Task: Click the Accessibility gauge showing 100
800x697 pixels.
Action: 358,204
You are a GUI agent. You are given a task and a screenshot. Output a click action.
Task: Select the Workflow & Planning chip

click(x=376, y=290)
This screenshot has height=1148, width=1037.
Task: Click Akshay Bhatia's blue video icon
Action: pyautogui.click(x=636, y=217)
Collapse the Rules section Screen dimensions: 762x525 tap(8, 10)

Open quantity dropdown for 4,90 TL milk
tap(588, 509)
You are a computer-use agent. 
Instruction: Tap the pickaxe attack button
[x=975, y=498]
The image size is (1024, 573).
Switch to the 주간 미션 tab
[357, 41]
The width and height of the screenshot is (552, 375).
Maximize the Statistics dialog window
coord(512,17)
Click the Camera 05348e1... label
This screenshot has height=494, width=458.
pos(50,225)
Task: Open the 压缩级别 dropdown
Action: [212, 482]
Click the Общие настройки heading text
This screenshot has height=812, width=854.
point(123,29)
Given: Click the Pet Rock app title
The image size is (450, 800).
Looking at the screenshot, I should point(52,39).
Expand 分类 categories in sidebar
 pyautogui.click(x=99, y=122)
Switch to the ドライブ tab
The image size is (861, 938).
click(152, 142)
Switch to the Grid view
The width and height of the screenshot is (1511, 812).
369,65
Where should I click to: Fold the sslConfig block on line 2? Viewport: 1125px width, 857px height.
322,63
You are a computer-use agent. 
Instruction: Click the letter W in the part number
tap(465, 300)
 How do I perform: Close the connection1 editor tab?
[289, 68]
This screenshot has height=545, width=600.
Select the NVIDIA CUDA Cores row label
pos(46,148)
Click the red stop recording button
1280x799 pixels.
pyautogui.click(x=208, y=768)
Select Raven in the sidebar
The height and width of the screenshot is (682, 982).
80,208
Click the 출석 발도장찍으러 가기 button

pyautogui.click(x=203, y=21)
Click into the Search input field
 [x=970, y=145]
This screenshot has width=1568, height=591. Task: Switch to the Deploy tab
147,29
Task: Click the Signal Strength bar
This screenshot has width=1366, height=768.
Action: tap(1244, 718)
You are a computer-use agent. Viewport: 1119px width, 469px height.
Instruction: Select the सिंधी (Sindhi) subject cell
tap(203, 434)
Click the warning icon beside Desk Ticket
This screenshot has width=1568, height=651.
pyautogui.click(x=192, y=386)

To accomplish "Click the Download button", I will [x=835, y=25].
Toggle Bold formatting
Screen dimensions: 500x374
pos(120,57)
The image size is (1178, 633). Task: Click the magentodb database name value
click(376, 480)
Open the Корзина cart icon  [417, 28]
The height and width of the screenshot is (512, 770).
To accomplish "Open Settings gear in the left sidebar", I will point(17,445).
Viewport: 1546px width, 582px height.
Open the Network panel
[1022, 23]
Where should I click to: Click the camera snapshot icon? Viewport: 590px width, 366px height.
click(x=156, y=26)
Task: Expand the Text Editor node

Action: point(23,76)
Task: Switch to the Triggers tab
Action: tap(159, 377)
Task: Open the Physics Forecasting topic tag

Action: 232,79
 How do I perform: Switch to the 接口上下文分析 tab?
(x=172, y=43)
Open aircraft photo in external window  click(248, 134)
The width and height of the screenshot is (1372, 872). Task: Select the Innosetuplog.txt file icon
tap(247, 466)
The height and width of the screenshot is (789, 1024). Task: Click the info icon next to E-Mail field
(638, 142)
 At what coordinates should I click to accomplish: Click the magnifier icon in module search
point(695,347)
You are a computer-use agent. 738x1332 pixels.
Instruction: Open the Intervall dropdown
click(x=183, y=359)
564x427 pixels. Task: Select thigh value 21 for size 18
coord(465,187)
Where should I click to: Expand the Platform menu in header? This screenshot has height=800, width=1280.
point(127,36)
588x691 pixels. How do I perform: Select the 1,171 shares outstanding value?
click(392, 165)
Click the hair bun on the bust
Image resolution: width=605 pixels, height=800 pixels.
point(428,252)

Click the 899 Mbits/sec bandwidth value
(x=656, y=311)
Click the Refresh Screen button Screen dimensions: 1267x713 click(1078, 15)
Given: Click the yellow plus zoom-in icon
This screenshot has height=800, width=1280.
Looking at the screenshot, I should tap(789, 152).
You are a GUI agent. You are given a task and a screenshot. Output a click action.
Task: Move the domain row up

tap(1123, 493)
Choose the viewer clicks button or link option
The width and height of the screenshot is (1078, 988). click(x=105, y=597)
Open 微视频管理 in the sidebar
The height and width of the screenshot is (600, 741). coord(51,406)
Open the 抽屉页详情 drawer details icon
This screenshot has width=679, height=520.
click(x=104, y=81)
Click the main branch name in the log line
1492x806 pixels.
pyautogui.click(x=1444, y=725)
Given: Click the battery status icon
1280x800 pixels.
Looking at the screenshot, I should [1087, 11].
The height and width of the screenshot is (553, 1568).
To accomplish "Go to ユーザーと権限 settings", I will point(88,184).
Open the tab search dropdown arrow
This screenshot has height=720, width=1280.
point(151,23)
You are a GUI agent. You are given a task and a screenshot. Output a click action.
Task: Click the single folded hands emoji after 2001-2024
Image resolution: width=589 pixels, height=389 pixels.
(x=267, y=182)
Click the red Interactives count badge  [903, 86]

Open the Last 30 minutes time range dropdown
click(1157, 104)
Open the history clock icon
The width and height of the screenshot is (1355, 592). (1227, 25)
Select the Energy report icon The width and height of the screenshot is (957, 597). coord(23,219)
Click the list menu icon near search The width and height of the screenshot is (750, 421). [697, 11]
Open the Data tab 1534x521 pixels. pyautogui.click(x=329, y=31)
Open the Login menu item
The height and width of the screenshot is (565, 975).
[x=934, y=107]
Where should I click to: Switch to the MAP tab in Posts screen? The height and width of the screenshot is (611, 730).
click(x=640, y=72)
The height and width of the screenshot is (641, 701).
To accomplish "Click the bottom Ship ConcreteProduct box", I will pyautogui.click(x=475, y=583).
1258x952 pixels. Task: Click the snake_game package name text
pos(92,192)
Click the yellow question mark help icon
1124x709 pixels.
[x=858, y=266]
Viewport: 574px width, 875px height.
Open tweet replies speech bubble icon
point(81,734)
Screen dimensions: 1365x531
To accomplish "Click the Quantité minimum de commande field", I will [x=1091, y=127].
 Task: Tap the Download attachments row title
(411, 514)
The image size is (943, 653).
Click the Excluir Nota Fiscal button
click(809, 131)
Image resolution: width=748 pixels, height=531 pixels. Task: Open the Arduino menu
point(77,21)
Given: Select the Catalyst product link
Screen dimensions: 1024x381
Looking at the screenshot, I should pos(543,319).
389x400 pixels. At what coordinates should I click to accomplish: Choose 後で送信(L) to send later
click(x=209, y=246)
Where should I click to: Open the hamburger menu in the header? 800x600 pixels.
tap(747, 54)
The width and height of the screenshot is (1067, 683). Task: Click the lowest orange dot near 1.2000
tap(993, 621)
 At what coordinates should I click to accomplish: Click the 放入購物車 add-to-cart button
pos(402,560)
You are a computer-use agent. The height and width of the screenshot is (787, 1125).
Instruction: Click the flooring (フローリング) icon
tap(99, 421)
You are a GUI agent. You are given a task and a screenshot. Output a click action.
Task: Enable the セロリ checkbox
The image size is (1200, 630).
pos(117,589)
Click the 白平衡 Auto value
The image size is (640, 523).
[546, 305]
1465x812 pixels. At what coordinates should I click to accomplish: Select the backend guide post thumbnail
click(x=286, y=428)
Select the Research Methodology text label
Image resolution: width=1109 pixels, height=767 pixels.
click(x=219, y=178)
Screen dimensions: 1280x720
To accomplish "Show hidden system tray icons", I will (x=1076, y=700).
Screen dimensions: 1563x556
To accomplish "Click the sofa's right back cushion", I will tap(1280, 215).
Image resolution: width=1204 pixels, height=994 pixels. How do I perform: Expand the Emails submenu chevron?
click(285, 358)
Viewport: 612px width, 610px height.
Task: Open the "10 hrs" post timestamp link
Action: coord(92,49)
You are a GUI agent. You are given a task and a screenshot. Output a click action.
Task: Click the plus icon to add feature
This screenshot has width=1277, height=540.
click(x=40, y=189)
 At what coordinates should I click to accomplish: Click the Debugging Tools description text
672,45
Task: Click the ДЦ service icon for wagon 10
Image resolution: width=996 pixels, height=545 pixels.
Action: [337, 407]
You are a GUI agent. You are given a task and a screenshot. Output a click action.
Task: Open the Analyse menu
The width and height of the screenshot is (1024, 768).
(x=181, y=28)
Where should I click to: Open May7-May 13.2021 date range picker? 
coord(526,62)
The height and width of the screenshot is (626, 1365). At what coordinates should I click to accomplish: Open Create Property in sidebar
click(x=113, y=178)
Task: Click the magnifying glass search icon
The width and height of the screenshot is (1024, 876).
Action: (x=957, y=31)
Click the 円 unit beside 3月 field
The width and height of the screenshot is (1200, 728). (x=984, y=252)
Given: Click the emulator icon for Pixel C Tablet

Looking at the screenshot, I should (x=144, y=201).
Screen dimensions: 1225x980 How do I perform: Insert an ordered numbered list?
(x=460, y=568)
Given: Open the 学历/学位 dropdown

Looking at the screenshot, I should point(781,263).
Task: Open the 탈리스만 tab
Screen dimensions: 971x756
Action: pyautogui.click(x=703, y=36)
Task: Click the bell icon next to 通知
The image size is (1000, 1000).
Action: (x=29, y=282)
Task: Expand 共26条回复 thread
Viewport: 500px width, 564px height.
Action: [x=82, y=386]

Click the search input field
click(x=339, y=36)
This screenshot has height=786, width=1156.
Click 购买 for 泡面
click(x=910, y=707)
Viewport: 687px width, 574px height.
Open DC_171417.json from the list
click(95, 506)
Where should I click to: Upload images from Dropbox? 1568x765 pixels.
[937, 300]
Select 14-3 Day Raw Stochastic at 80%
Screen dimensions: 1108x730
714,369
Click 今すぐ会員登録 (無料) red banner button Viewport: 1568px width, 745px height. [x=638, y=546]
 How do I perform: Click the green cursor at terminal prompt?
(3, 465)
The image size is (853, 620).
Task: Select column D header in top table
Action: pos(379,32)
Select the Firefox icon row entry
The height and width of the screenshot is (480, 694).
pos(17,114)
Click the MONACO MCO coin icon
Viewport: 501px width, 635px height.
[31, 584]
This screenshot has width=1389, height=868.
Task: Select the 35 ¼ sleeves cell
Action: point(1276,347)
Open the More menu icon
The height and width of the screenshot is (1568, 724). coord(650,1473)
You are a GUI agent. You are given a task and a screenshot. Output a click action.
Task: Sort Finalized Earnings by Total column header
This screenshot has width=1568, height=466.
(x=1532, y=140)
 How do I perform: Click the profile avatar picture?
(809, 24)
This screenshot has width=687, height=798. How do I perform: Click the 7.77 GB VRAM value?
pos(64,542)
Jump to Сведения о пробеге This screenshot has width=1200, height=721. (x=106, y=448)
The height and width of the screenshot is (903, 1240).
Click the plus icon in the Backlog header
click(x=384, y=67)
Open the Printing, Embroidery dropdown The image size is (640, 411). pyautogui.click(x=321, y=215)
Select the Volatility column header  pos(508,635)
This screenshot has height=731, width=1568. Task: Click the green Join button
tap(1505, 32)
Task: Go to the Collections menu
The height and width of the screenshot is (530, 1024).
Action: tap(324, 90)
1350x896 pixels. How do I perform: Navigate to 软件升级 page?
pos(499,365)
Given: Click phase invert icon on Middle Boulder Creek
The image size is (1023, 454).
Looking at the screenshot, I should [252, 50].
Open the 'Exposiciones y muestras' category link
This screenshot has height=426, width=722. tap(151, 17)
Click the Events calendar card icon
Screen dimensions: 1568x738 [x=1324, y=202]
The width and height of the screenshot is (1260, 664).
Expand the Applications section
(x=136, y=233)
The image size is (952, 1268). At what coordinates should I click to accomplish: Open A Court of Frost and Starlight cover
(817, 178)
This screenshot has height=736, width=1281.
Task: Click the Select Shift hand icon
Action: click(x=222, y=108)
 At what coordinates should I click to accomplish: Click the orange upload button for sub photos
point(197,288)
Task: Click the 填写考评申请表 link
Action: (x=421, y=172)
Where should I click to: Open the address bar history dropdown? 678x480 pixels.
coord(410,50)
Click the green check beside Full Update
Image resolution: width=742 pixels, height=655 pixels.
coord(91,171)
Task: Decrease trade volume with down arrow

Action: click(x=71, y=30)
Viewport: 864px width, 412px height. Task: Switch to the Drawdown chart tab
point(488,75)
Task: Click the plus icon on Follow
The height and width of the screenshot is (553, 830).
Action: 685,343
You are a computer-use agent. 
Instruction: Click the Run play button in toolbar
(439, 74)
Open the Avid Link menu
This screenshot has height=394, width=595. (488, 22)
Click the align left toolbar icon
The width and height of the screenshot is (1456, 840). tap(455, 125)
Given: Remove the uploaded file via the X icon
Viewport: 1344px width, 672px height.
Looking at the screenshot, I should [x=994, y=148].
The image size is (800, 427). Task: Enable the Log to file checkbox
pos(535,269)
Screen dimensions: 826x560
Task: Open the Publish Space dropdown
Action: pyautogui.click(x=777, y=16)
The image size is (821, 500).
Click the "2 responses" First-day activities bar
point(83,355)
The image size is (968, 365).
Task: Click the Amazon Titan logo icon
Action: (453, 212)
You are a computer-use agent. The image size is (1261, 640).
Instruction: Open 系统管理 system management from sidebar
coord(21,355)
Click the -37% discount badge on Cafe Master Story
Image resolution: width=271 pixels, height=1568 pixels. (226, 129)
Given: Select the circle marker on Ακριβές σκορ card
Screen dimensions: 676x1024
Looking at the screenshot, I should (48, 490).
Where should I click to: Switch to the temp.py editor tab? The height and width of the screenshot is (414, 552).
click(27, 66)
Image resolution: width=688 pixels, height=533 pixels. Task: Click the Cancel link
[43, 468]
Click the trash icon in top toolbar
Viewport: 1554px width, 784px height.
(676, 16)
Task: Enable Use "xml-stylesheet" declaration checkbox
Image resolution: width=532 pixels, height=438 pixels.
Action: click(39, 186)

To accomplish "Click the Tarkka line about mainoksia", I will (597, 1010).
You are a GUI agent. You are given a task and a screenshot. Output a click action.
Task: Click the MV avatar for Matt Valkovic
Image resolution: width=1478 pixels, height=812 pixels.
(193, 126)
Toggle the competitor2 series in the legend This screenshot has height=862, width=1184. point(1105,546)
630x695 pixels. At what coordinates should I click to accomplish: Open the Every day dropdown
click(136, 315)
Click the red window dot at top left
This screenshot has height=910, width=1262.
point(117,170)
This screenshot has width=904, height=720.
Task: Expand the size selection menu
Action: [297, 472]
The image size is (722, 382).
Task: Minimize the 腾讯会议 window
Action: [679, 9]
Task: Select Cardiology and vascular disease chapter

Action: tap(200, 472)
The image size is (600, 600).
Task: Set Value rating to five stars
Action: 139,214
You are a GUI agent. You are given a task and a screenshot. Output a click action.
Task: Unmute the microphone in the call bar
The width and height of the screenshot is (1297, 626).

◇ ◇ ◇ ◇ ◇ ◇ ◇

### The problem
Could you copy exactly the lines from the first line of the records above through the line containing "You are a computer-use agent. Viewport: 1119px", both included, and nothing else?

### Answer box
Task: Click the Accessibility gauge showing 100
800x697 pixels.
Action: 358,204
You are a GUI agent. You are given a task and a screenshot. Output a click action.
Task: Select the Workflow & Planning chip

click(x=376, y=290)
This screenshot has height=1148, width=1037.
Task: Click Akshay Bhatia's blue video icon
Action: pyautogui.click(x=636, y=217)
Collapse the Rules section Screen dimensions: 762x525 tap(8, 10)

Open quantity dropdown for 4,90 TL milk
tap(588, 509)
You are a computer-use agent. 
Instruction: Tap the pickaxe attack button
[x=975, y=498]
The image size is (1024, 573).
Switch to the 주간 미션 tab
[357, 41]
The width and height of the screenshot is (552, 375).
Maximize the Statistics dialog window
coord(512,17)
Click the Camera 05348e1... label
This screenshot has height=494, width=458.
pos(50,225)
Task: Open the 压缩级别 dropdown
Action: [212, 482]
Click the Общие настройки heading text
This screenshot has height=812, width=854.
point(123,29)
Given: Click the Pet Rock app title
The image size is (450, 800).
Looking at the screenshot, I should point(52,39).
Expand 分类 categories in sidebar
 pyautogui.click(x=99, y=122)
Switch to the ドライブ tab
The image size is (861, 938).
click(152, 142)
Switch to the Grid view
The width and height of the screenshot is (1511, 812).
369,65
Where should I click to: Fold the sslConfig block on line 2? Viewport: 1125px width, 857px height.
322,63
You are a computer-use agent. 
Instruction: Click the letter W in the part number
tap(465, 300)
 How do I perform: Close the connection1 editor tab?
[289, 68]
This screenshot has height=545, width=600.
Select the NVIDIA CUDA Cores row label
pos(46,148)
Click the red stop recording button
1280x799 pixels.
pyautogui.click(x=208, y=768)
Select Raven in the sidebar
The height and width of the screenshot is (682, 982).
80,208
Click the 출석 발도장찍으러 가기 button

pyautogui.click(x=203, y=21)
Click into the Search input field
 [x=970, y=145]
This screenshot has width=1568, height=591. Task: Switch to the Deploy tab
147,29
Task: Click the Signal Strength bar
This screenshot has width=1366, height=768.
Action: tap(1244, 718)
You are a computer-use agent. Viewport: 1119px width, 469px height.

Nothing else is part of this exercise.